The health service in the state of Victoria (Melbourne is in Victoria, one of six Australian states that each operate their health systems somewhat differently) works differently to here. It is a public-private partnership. At the time when I was working there the unions negotiated the terms of employment for the health care professionals within the state. Consequently, the networks employ everyone on these same terms, which are renegotiated every four years. For this reason, being a union member or representative as an allied health professional is usual in Victoria. Now in general patients are able to access acute and hospital care with no immediate costs to them in Victoria. But to see a GP, or to have some non-acute services (e.g. ultrasound scans when your pregnant) you were encouraged to pay and then submit for a rebate through the Medicare system. If you didn’t have the means you could go to certain GP services who bulk billed the Medicare system, but this was not so common. Most of my friends had private healthcare and received tax rebates in compensation for this.

As a therapist working in an inpatient setting I was able to provide services in much the same way as I had done previously. Although amazingly I had annual leave cover when I went on holiday and I had less constraints on the intensity and length of services I provided than I have ever had over here in the UK. However, in some outpatient and community settings we charged attendees a small nominal fee per week and we “sold” them the thickeners we prescribed (a side note: speech and language therapists prescribe thickener powder, to mix with drinks, for people with swallowing difficulties- to help them manage fluids safely). Selling thickener was a little tricky- occasionally I had to ask myself if someone was refusing to buy it because they didn’t have the money, because they didn’t have capacity or because they were making an informed decision not to follow my recommendations.

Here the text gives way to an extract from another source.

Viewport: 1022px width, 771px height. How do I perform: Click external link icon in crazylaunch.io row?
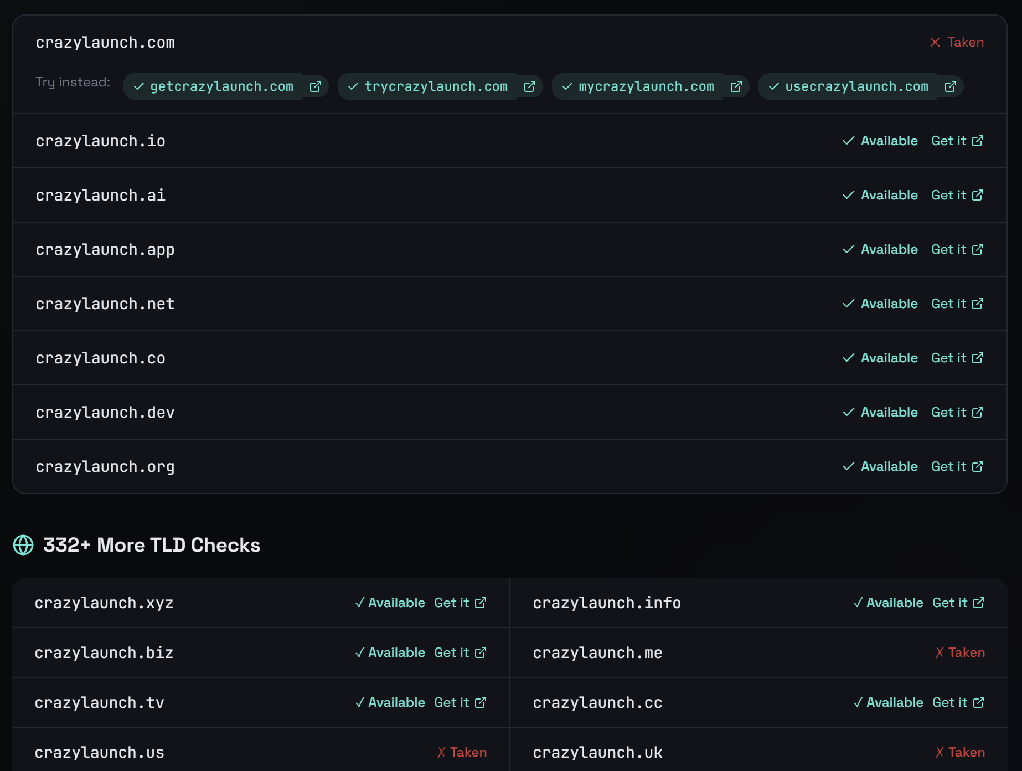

When I returned to the UK I brought with me knowledge of a different approach to healthcare commissioning and delivering education. There are pros and cons to both the UK and Australian models. Neither are perfect but I certainly feel better off for having experienced both. Working and studying in Australia afforded me experiences that boosted my confidence and expanded my horizons. I wouldn’t hesitate to do it again. But, for now I am happy to be back in the UK, in London, employed as an NIHR Doctoral Research fellow at UCL and doing a PhD.


Anna Volkmer is a Speech and Language Therapist and NIHR Doctoral Research Fellow working in Language and Cognition, Department of Psychology and Language Sciences, University College London. Anna is researching Speech and language therapy interventions in language led dementia.